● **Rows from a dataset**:

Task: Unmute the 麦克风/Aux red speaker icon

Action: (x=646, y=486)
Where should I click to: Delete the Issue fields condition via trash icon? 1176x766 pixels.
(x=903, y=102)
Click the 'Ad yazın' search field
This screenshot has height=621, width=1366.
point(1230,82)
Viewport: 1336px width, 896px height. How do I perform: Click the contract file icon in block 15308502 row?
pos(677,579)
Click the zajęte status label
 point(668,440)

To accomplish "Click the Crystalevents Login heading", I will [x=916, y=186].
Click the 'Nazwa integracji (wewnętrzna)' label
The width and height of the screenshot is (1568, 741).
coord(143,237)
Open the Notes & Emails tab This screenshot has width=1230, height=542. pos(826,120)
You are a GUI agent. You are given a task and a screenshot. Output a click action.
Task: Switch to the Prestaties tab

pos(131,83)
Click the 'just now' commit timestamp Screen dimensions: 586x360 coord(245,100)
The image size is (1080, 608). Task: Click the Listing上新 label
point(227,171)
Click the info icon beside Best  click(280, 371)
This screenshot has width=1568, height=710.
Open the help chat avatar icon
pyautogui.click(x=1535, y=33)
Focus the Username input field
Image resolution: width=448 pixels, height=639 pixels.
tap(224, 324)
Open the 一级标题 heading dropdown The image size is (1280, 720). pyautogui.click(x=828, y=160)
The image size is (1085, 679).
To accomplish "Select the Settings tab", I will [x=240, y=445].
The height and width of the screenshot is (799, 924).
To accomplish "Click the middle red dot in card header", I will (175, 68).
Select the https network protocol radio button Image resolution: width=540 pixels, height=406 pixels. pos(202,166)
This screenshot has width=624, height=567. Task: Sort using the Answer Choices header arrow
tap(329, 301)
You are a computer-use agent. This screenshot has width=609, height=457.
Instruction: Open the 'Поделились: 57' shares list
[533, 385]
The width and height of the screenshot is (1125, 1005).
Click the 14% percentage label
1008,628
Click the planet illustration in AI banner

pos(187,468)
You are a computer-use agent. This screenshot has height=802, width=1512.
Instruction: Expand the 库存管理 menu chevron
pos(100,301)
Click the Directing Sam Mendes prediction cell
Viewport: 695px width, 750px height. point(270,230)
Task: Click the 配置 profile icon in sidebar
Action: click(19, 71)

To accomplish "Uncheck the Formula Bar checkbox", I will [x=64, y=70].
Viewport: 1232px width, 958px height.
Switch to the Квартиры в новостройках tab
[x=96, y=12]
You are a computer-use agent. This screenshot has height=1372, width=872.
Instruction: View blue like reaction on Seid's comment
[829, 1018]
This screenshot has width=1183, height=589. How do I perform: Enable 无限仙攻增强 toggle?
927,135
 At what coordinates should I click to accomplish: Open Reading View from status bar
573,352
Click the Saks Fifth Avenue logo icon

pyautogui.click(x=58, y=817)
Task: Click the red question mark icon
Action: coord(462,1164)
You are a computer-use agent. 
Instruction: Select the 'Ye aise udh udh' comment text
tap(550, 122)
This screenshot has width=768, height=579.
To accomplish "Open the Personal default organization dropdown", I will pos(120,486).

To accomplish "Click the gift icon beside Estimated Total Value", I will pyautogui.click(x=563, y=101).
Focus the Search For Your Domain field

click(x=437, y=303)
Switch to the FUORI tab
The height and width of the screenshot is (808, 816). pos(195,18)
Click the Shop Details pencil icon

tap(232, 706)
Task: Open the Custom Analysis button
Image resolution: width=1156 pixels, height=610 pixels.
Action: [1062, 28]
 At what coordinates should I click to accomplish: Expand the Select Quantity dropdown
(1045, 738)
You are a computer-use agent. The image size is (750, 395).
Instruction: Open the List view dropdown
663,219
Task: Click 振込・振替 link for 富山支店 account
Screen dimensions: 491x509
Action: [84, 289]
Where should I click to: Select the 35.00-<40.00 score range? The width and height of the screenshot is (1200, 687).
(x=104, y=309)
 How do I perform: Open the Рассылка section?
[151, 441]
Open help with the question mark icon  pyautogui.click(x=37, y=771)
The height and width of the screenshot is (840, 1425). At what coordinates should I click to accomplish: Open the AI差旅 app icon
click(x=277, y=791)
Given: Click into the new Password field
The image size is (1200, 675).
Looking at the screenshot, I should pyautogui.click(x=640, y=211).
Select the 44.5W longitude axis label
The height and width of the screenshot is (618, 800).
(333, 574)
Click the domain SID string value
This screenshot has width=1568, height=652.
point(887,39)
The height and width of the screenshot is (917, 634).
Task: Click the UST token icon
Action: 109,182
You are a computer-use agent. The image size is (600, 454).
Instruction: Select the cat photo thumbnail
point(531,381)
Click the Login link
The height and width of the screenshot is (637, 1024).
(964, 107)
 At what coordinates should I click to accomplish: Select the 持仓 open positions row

● **TASK TO CARRY OUT**: Return, word for word, the lines from the very first one down through the line with "Click the info", including that line.

● **COMPLETE RESPONSE**:
Task: Unmute the 麦克风/Aux red speaker icon

Action: (x=646, y=486)
Where should I click to: Delete the Issue fields condition via trash icon? 1176x766 pixels.
(x=903, y=102)
Click the 'Ad yazın' search field
This screenshot has height=621, width=1366.
point(1230,82)
Viewport: 1336px width, 896px height. How do I perform: Click the contract file icon in block 15308502 row?
pos(677,579)
Click the zajęte status label
 point(668,440)

To accomplish "Click the Crystalevents Login heading", I will [x=916, y=186].
Click the 'Nazwa integracji (wewnętrzna)' label
The width and height of the screenshot is (1568, 741).
coord(143,237)
Open the Notes & Emails tab This screenshot has width=1230, height=542. pos(826,120)
You are a GUI agent. You are given a task and a screenshot. Output a click action.
Task: Switch to the Prestaties tab

pos(131,83)
Click the 'just now' commit timestamp Screen dimensions: 586x360 coord(245,100)
The image size is (1080, 608). Task: Click the Listing上新 label
point(227,171)
Click the info icon beside Best  click(280, 371)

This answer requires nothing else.